6. When ambulance and emergency personnel arrived at the Jackson home, Dr. Murray allegedly did not inform them that he had administered propofol, nor that Jackson also had Ativan, Valium and Versed in his system.

Propofol is an anesthetic which is utilized to produce relaxation and sleep in surgical patients. It is also used for patients in intensive care and on a ventilator. Propofol is supposed to be infused into a vein at a hospital or clinic, and only by trained medical professionals. In the contraindications for this medication, patients are warned not to take propofol if they are also taking “barbiturates for sleep and seizures, medicines for depression, anxiety, or psychotic disturbances, or medicines for sleep.” This will be a difficult issue for Dr. Murray to overcome with a jury, in that he knew Jackson was taking a number of contraindicated medications which could negatively interact with the propofol.

Dr. Murray was reportedly being paid $150,000.00 monthly for his services as Jackson’s personal physician, and it is well known that Jackson had a proclivity for using numerous drugs to fight insomnia.

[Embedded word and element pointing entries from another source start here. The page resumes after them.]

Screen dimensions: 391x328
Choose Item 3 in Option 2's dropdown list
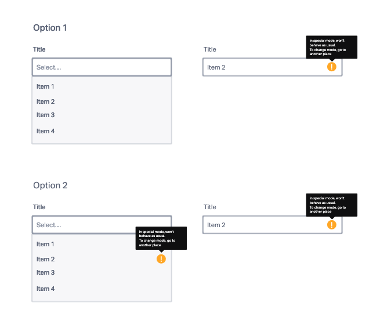[45, 273]
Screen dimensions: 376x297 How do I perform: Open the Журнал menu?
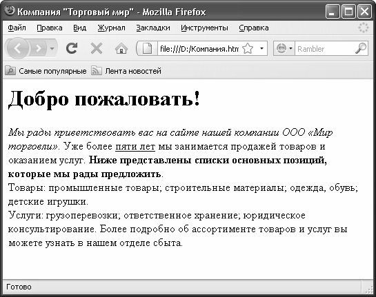(x=111, y=28)
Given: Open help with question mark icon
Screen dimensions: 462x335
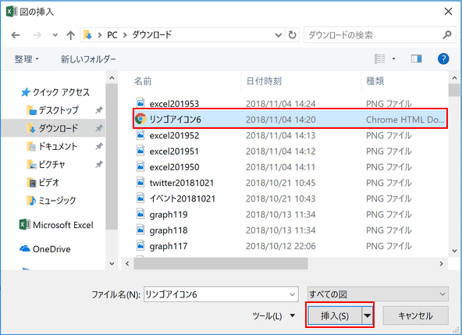Looking at the screenshot, I should tap(443, 59).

The defense claims that Michael Jackson was a drug addict who retained various doctors in an effort to provide him with a continuing supply of powerful medications and prescriptions. Further, because autopsy results indicated that there was a small amount of propofol in Jackson’s stomach contents, the defense contends that Jackson took some of the drug himself, which contributed to the fatal reaction. According to defense counsel, Jackson had a tremendous volume of benzodiazepines in his system, each of which could easily have caused Jackson’s cardiac arrest, alone or certainly in combination with the propofol.

If Dr. Murray is convicted of the involuntary manslaughter charges against him, he could face up to 4 years in prison. Under New York’s Penal Law, there is no specific charge of involuntary manslaughter, but rather, the equivalent charge is known as criminally negligent homicide pursuant to Section 125.10:

“A person is guilty of criminally negligent homicide when, with criminal negligence, he causes the death of another person.”

Criminal negligence is defined in Section 15:05 (4) of the New York Penal Law as:

“A person acts with criminal negligence with respect to a result or to a circumstance described by a statute defining an offense when he fails to perceive a substantial and unjustifiable risk that such result will occur or that such circumstance exists. The risk must be of such nature and degree that the failure to perceive it constitutes a gross deviation from the standard of care that a reasonable person would observe in the situation.”

Criminally negligent homicide in New York is an E felony, punishable by up to 4 years in prison. We will report further on the Murray criminal trial as the case proceeds for the next several weeks.